Die Corona-Krise trifft nicht nur den Touristikmarkt. Im europäischen Schiffbau trübt sich durch die Krise in der Kreuzfahrt auch die Stimmung zusehends ein. 110 Schiffe waren im Frühling in den Auftragsbüchern der großen Werften. 18 Schiffe sollten 2020 abgeliefert werden. Regulär in den Passagier-Einsatz kamen bislang aber nur ganze drei Schiffe. Und auch bis zum Jahresende sieht es nicht besser aus. Vermutlich wird nur ein einziger großer Kreuzfahrtneubau 2020 planmäßig mit Passagieren in Fahrt kommen.

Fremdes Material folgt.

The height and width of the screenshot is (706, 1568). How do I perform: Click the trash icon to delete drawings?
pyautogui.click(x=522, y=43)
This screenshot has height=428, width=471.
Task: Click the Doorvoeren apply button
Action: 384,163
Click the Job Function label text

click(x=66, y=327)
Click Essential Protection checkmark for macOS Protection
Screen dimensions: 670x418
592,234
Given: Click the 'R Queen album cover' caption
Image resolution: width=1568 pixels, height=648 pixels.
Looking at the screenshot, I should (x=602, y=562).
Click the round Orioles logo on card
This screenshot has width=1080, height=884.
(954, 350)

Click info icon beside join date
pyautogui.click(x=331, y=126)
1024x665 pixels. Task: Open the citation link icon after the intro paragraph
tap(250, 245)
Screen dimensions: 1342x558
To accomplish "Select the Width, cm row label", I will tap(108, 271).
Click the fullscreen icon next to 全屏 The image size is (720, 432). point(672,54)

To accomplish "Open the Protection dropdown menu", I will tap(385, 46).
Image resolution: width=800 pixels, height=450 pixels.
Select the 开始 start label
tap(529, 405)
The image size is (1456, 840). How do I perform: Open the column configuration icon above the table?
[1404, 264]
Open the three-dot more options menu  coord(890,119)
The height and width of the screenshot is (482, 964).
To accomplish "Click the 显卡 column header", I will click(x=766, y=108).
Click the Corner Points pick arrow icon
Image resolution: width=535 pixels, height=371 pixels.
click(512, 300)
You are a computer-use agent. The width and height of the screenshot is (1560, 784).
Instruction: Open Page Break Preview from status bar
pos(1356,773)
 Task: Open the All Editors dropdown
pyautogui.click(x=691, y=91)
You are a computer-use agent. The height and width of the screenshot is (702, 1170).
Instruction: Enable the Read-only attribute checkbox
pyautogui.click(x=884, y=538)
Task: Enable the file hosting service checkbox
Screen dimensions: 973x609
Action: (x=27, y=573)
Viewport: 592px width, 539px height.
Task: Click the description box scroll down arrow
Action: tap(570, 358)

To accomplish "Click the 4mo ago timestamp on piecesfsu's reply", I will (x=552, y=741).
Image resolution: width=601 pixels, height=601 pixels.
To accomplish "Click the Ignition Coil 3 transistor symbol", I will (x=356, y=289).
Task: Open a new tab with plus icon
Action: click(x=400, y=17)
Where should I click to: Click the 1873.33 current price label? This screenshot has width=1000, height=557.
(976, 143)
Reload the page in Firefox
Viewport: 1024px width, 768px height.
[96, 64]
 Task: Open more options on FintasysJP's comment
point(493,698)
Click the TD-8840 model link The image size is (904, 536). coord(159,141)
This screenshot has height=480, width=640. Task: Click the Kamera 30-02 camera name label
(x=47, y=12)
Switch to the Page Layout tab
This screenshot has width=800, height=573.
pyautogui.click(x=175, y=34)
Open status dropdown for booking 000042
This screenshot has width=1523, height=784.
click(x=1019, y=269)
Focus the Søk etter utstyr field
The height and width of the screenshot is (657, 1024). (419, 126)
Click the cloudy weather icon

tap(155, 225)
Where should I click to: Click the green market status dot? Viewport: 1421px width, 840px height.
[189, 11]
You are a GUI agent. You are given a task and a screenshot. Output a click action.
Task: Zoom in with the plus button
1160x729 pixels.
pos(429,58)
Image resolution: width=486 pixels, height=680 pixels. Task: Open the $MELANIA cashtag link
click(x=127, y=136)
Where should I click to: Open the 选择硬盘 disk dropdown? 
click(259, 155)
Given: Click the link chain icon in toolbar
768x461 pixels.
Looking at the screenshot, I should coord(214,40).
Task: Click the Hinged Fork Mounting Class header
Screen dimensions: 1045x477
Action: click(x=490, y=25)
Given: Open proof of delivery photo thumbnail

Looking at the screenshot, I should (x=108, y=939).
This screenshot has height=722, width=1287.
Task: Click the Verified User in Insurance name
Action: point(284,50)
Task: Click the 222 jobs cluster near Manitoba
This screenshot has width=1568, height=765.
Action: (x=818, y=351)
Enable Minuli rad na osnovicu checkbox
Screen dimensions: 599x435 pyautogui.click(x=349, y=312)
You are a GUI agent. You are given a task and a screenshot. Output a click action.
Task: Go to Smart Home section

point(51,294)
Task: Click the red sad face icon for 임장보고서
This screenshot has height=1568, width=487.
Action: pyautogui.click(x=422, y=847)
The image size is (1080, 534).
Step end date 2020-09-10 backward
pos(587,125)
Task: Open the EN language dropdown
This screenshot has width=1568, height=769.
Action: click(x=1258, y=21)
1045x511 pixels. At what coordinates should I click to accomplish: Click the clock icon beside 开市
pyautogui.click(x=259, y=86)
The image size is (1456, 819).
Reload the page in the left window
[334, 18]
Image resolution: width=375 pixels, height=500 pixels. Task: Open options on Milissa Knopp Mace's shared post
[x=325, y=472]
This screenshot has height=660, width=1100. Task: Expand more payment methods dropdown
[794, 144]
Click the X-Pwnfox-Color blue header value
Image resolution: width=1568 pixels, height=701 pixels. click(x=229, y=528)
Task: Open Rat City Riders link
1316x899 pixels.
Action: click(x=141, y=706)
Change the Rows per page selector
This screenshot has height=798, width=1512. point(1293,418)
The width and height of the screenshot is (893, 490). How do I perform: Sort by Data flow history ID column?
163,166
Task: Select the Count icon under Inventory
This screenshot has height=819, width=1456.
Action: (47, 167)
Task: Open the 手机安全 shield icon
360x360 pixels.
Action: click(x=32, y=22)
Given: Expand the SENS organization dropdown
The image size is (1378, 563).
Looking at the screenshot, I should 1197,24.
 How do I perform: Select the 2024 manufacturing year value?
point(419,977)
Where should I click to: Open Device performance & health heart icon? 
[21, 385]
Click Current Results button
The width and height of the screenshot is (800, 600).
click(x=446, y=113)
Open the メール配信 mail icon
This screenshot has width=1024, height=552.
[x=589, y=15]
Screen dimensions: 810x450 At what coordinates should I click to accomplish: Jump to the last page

Die Zeichen stehen auf Vertagung der großen Feiern. MSC hat bereits die Abnahme der MSC Virtuosa vom 8. November auf das Frühjahr 2021 verschoben. Carnival verschob die Einführung seiner Mardi Gras aufs nächste Jahr und bei Princess Cruises ist für die neue Enchanted Princess inzwischen auch das erste Quartal 2021 in Planung.
Die Pandemie hat nur drei der 18 neuen Kreuzfahrer 2020 ein Debüt mit Gästen ermöglicht. Die Seven Seas Splendour von Regent, die Fridtjof Nansen der Hurtigruten und die Le Bellot von Ponant hatten nach der Ablieferung Passagiere an Bord.
Bei allen anderen Neubauten ging es direkt von der Werftpier bislang in die Warteposition. So hat die Werft Chantiers de l’Atlantique in St. Nazaire die Celebrity Apex von der Werftpier auf eine Ankerposition in der Biskaya gelegt. Die Iona von der Meyer Werft wartet seit Mai auf eine Abnahme. Die Scarlet Lady von Fincantieri hat es im März nur über den Atlantik geschafft. Das Debüt von Richard Bransons neuer Kreuzfahrtmarkte „Virgin Voyages“ wurde inzwischen von März auf den Herbst verschoben.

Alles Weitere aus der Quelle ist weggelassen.